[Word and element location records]
::::

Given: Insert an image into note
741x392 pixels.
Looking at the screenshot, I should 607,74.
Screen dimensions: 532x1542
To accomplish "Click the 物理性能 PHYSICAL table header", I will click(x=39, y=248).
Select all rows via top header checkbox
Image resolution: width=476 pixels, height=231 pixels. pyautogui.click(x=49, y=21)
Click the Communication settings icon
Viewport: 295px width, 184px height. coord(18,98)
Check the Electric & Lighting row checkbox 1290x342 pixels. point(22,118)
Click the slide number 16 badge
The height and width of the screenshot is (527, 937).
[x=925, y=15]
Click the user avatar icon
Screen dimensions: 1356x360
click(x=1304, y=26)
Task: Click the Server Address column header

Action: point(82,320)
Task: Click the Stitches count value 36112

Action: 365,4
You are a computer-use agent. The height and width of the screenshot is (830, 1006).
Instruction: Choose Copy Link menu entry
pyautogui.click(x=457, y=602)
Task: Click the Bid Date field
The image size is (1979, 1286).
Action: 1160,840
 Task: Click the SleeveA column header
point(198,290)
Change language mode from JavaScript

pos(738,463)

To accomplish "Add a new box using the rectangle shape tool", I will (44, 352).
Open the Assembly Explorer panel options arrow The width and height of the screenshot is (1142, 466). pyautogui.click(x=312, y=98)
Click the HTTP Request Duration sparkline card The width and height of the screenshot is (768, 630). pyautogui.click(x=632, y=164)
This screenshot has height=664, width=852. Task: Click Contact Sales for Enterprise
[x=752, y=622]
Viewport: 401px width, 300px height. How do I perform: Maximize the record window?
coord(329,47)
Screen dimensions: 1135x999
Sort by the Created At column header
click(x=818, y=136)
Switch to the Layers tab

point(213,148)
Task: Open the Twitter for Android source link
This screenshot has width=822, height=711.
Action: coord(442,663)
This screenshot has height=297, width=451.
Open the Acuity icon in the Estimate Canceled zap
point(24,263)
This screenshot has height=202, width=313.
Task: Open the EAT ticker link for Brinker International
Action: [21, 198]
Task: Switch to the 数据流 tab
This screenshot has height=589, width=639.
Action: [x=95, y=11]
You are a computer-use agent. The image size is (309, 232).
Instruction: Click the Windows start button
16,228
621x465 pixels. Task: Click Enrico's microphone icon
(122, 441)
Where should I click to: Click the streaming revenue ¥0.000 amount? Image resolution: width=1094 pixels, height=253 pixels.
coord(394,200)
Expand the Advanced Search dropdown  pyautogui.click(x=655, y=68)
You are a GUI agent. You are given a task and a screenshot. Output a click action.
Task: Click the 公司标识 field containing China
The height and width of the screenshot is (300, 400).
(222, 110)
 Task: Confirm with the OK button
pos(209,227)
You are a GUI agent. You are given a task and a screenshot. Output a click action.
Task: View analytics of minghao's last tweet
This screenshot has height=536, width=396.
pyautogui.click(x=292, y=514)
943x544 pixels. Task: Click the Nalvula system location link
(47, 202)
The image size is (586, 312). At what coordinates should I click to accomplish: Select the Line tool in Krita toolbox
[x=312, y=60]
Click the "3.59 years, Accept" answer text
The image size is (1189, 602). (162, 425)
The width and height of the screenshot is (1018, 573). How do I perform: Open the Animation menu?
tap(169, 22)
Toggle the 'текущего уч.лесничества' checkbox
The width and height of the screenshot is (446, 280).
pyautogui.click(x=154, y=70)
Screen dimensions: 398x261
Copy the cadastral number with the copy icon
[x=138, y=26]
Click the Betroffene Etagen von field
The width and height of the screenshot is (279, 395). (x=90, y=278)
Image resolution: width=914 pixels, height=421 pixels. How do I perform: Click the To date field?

::::

Objective
Print all of the lines above again, character for character, with nothing changed.

Finished exercise
Given: Insert an image into note
741x392 pixels.
Looking at the screenshot, I should 607,74.
Screen dimensions: 532x1542
To accomplish "Click the 物理性能 PHYSICAL table header", I will click(x=39, y=248).
Select all rows via top header checkbox
Image resolution: width=476 pixels, height=231 pixels. pyautogui.click(x=49, y=21)
Click the Communication settings icon
Viewport: 295px width, 184px height. coord(18,98)
Check the Electric & Lighting row checkbox 1290x342 pixels. point(22,118)
Click the slide number 16 badge
The height and width of the screenshot is (527, 937).
[x=925, y=15]
Click the user avatar icon
Screen dimensions: 1356x360
click(x=1304, y=26)
Task: Click the Server Address column header

Action: point(82,320)
Task: Click the Stitches count value 36112

Action: 365,4
You are a computer-use agent. The height and width of the screenshot is (830, 1006).
Instruction: Choose Copy Link menu entry
pyautogui.click(x=457, y=602)
Task: Click the Bid Date field
The image size is (1979, 1286).
Action: 1160,840
 Task: Click the SleeveA column header
point(198,290)
Change language mode from JavaScript

pos(738,463)

To accomplish "Add a new box using the rectangle shape tool", I will (44, 352).
Open the Assembly Explorer panel options arrow The width and height of the screenshot is (1142, 466). pyautogui.click(x=312, y=98)
Click the HTTP Request Duration sparkline card The width and height of the screenshot is (768, 630). pyautogui.click(x=632, y=164)
This screenshot has height=664, width=852. Task: Click Contact Sales for Enterprise
[x=752, y=622]
Viewport: 401px width, 300px height. How do I perform: Maximize the record window?
coord(329,47)
Screen dimensions: 1135x999
Sort by the Created At column header
click(x=818, y=136)
Switch to the Layers tab

point(213,148)
Task: Open the Twitter for Android source link
This screenshot has width=822, height=711.
Action: coord(442,663)
This screenshot has height=297, width=451.
Open the Acuity icon in the Estimate Canceled zap
point(24,263)
This screenshot has height=202, width=313.
Task: Open the EAT ticker link for Brinker International
Action: [21, 198]
Task: Switch to the 数据流 tab
This screenshot has height=589, width=639.
Action: [x=95, y=11]
You are a computer-use agent. The image size is (309, 232).
Instruction: Click the Windows start button
16,228
621x465 pixels. Task: Click Enrico's microphone icon
(122, 441)
Where should I click to: Click the streaming revenue ¥0.000 amount? Image resolution: width=1094 pixels, height=253 pixels.
coord(394,200)
Expand the Advanced Search dropdown  pyautogui.click(x=655, y=68)
You are a GUI agent. You are given a task and a screenshot. Output a click action.
Task: Click the 公司标识 field containing China
The height and width of the screenshot is (300, 400).
(222, 110)
 Task: Confirm with the OK button
pos(209,227)
You are a GUI agent. You are given a task and a screenshot. Output a click action.
Task: View analytics of minghao's last tweet
This screenshot has height=536, width=396.
pyautogui.click(x=292, y=514)
943x544 pixels. Task: Click the Nalvula system location link
(47, 202)
The image size is (586, 312). At what coordinates should I click to accomplish: Select the Line tool in Krita toolbox
[x=312, y=60]
Click the "3.59 years, Accept" answer text
The image size is (1189, 602). (162, 425)
The width and height of the screenshot is (1018, 573). How do I perform: Open the Animation menu?
tap(169, 22)
Toggle the 'текущего уч.лесничества' checkbox
The width and height of the screenshot is (446, 280).
pyautogui.click(x=154, y=70)
Screen dimensions: 398x261
Copy the cadastral number with the copy icon
[x=138, y=26]
Click the Betroffene Etagen von field
The width and height of the screenshot is (279, 395). (x=90, y=278)
Image resolution: width=914 pixels, height=421 pixels. How do I perform: Click the To date field?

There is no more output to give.